Another common reason is postural. You can start your day nice and straight, but as we sit in front of the computer, gradually the head comes forward and the chin lifts up. Then the whole head sinks down into the chest. The nice straight line from the collar bone to the back of the head becomes elongated, causing the muscles to pull back and hold on tight. The muscles and vertebrae in the back of the neck get squished, short and angry.
So what can we do about these sorts of headaches?
1. Rest and Relax
Yes, the farthest thing from our modern minds, and yet so important. Relaxing means letting go of at least a short time’s worth of stress. Getting away from the city and into a nature setting, even a park, refills the body and mind, and has a calming effect. Some call this earthing. If you can get your feet safely onto grass or into mud, even better!
Releasing tension may happen at a tai chi, yoga or dance class when you let go because you are concentrating on something else. Relaxing with friends means laughter, redirection of our attention. Anything that brings us away from the stress will be helpful and often gives us support in the form of community. How about a tension time-out every night? This is really living.
Resting is also important. Good quality sleep for at least 8 hours every night is thought to be vital to good health. If you are routinely getting less than this, you may survive, but your body will tell you that you are not strong and comfortable.
Coffee comes in and out of fashion. Demonized by some, it is actually an ingredient in many pain medications. Caffeine has various effects on the smooth muscle cells of blood vessels and can produce both constriction and dilation, or tightening and expanding. It’s hard to sort out why either one may help, but if you’re trying to avoid taking medication you could experiment with coffee or black tea to see if it helps. Benefits may increase if it is something you don’t drink every day.
3. Breathe and Stretch
The last time someone said to you, “just breathe”, you probably wanted to punch them in the nose. But the truth is, those 5 deep breaths will significantly change your blood chemistry. It has an immediate effect on your sympathetic nerve (the fight or flight system) firing, so that even if your mind is still raging, your body will have begun to calm.
In addition, you can drop your head down and allow your neck to stretch, then gently roll side to side to include some stretch into the shoulders.
4. Massage it Yourself
You can see your favourite massage therapist for an hour of bliss, but you can also try a few things out at home.
Press your fingers in gently under your cheek bones and slide them towards the jaw. A lot of tension in the jaw is translated up into the sides of the head and face. Massage back and forth for a bit and see if you can feel where the tension sits from the extra pressure. From here, massage up around the ears and sides of the head. Hold and move the skin around rather than trying to slide through your hair.

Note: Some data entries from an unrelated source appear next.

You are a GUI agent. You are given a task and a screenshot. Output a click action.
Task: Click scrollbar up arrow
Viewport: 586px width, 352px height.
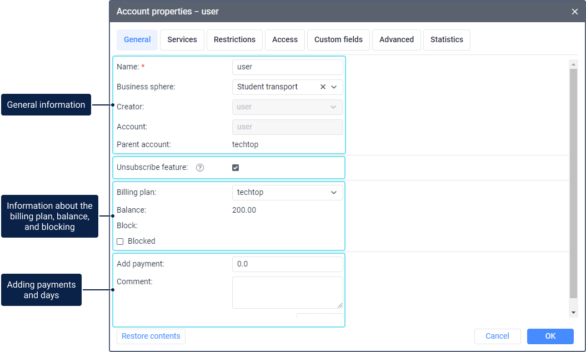(574, 64)
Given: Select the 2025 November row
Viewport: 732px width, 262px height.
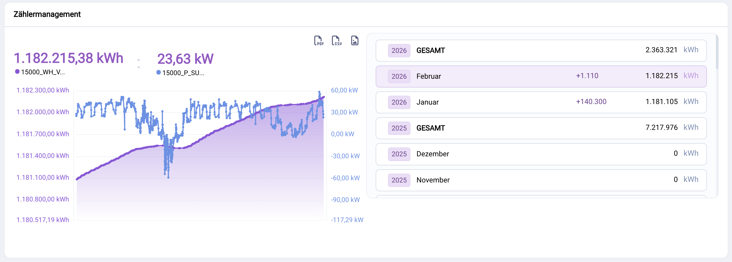Looking at the screenshot, I should coord(541,180).
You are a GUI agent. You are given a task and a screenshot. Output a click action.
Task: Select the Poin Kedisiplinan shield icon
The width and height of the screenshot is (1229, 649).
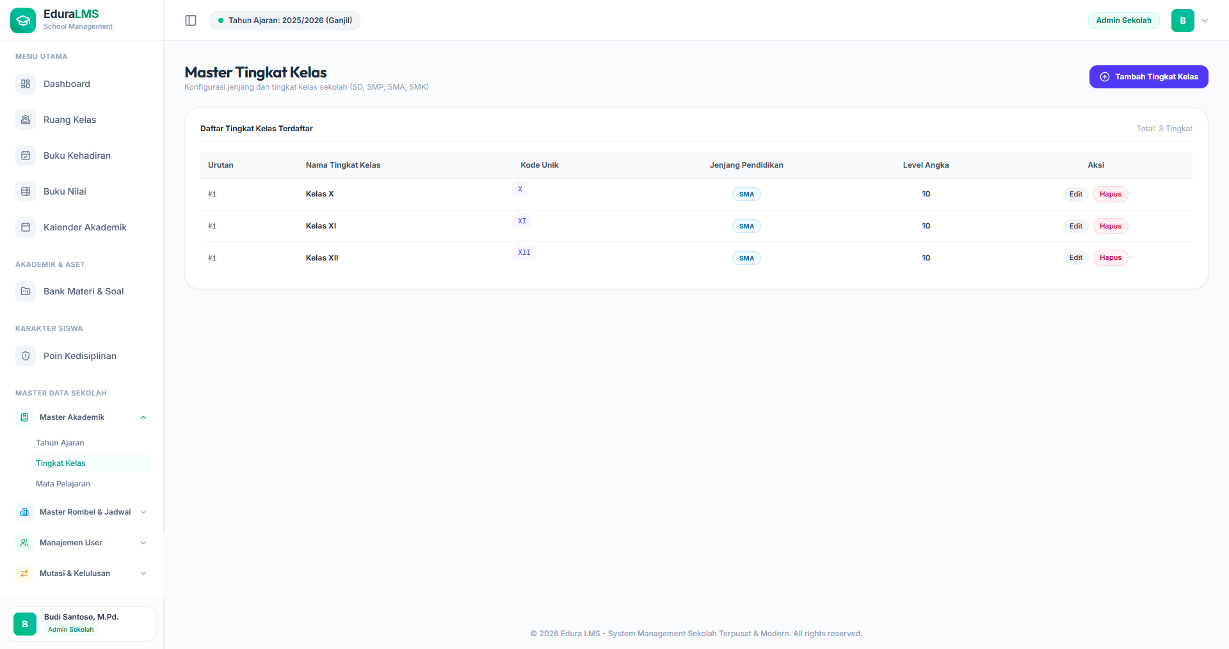coord(26,356)
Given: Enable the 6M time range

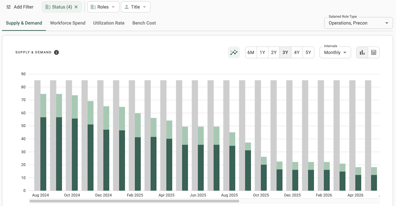Looking at the screenshot, I should 251,52.
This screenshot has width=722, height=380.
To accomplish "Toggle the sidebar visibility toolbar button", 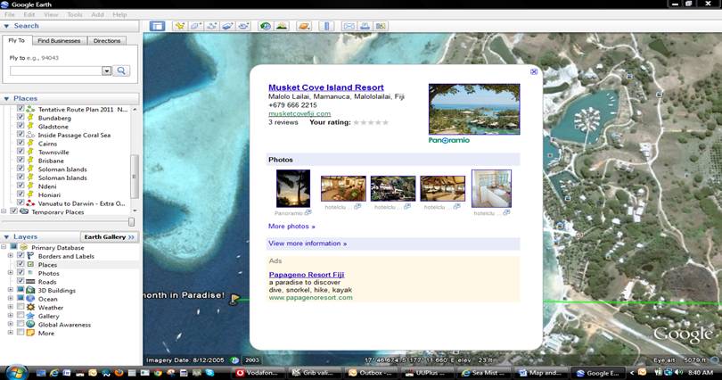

Tie two tennis balls into a sock and lie down with them just under the skull into the soft tissue. Golf or squash balls may work in more specifically for you. Try just lying still on them to stretch the muscles, or gently move your head around, nodding or moving side to side until you can feel them working into the tough spots.
Grab hold of your opposite shoulder and feel around for “that spot”. It will be about three finger-widths from your neck. Just give it the weight of your arm to pull it down. Then gently rotate your shoulder around. You may feel a trigger point under your hand as it seems to rise and fall with the shoulder rotations. This won’t actually dig it out of there, but you should get some temporary relief.
This approach is better than trying to massage it with your hand, which can cause your wrist and arm to hurt.
5. Take it Easy
Above all, remember why you’re here. Try to relax into your life. It’s short. Change what you can. Accept what you can. Make a plan for the rest. Laugh with friends and family as much as possible. Good connections make everything easier.